Provamos, também, os vinhos tintos da casa, desde o Montefino que é a vinho de entrada de gama da empresa, passando pelo Monte da Penha Reserva, Monte da Penha Fino Reserva Tinto de duas safras, até chegar no Gerações, um vinho ainda não disponível no Brasil, mas que, certamente, a Vinea estará trazendo dentro em breve para deleite dos entusiastas enófilos e apreciadores de bons vinhos no Brasil. A linha é toda de vinhos de grande qualidade e muito saborosos, mas dois dos vinhos me chamaram a atenção e me encantaram.

  • Monte da Penha Reserva Tinto 2003, um corte de Trincadeira, Aragonês, Alicante Bouschet e Moreto com 13.2º de teor alcoólico. Fica um ano em barricas de carvalho, das quais 30% do vinho em barricas de primeiro uso e o restante de segundo uso, para então, passar um período adicional de doze meses estagiando na garrafa antes de sair para o mercado. Boa paleta aromática em que sobressaem frutas vermelhas, ameixa, na boca é muito macio, com taninos sedosos e finos num conjunto de grande harmonia e elegância que encanta e nos dá água na boca. Um belo vinho com um bom final de boca, de boa estrutura, que certamente acompanhará maravilhosamente bem um arroz de pato ou, como foi o caso, um delicioso filé mignon de vitelo com purê de cará e hortelã. Belíssimo vinho. Preço R$125,00.
  • Gerações 2004 o, hoje, top de linha desta vinícola. Corte de Alicante Boushet, Aragonês e Trincadeira. Uma pequena parcela do vinhedo e as melhores uvas foram selecionadas para elaborar este vinho de grande classe. Doze meses de carvalho Allier Francês novo e mais um estágio em garrafa de mais doze meses. É um grande vinho, sedutor e ainda jovem devendo atingir sua plenitude em mais uns dois ou três anos. Fiquei entusiasmado com o vinho que se apresentou intenso no nariz em que se destacaram notas de frutas negras, maduras. Na boca é denso e untuoso, taninos finos, boa acidez  e persistência, encorpado, tudo em um perfeito equilíbrio que enche a boca de prazer e nos deixa com aquele gostinho de quero mais.
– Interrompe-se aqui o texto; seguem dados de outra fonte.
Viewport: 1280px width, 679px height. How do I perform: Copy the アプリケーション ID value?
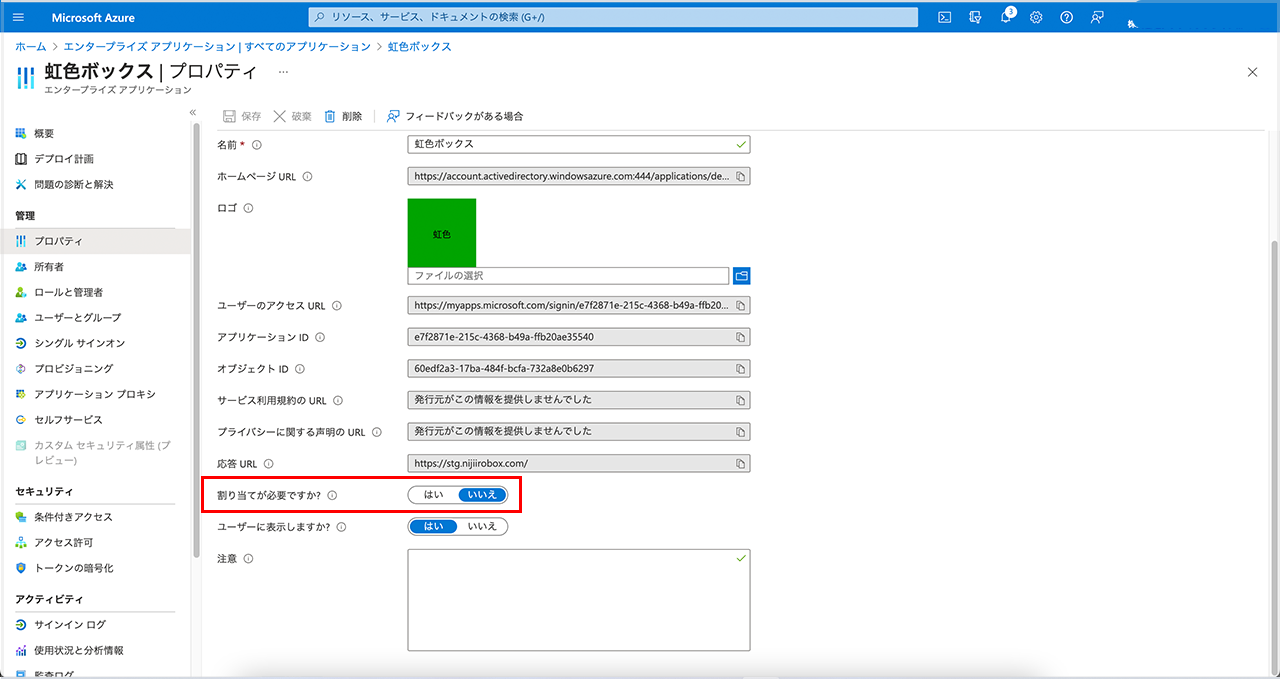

Pena que só tinha uma garrafa para um monte gente (O Sr. Francisco gentilmente abriu a única garrafa que tinha) e, realmente, minha boca ficou pedindo bis! Um vinho de primeira que agrada sobremaneira. Nenhuma das, apenas, 3600 garrafas produzidas chegaram ao Brasil, então ainda não há preço disponível.

                 Como disse ao Sr. Francisco e à Rita, no final da refeição (por sinal a Chef Fabíola vem se superando) e da deliciosa degustação, os vinhos são muito bons e encantam, mas é a paixão e emoção com que eles falam das vinhas e dos vinhos que produzem, que termina nos conquistando de forma definitiva. Quem produz com tamanha dedicação e paixão, somente pode colher grandes resultados e os vinhos degustados são a prova disto. Mais uma tacada certeira da Vinea que detém a exclusividade da importação e fixe este nome, Monte da Penha, um produtor sério e apaixonado, que elabora vinhos de grande qualidade que merecem ser provados pelos gulosos enófilos e apreciadores de vinho de plantão. Para finalizar, aquele Porto Ruby Reserva Quinta Nova que eu adoro e sou fã incondicional. Salute e kanimambo.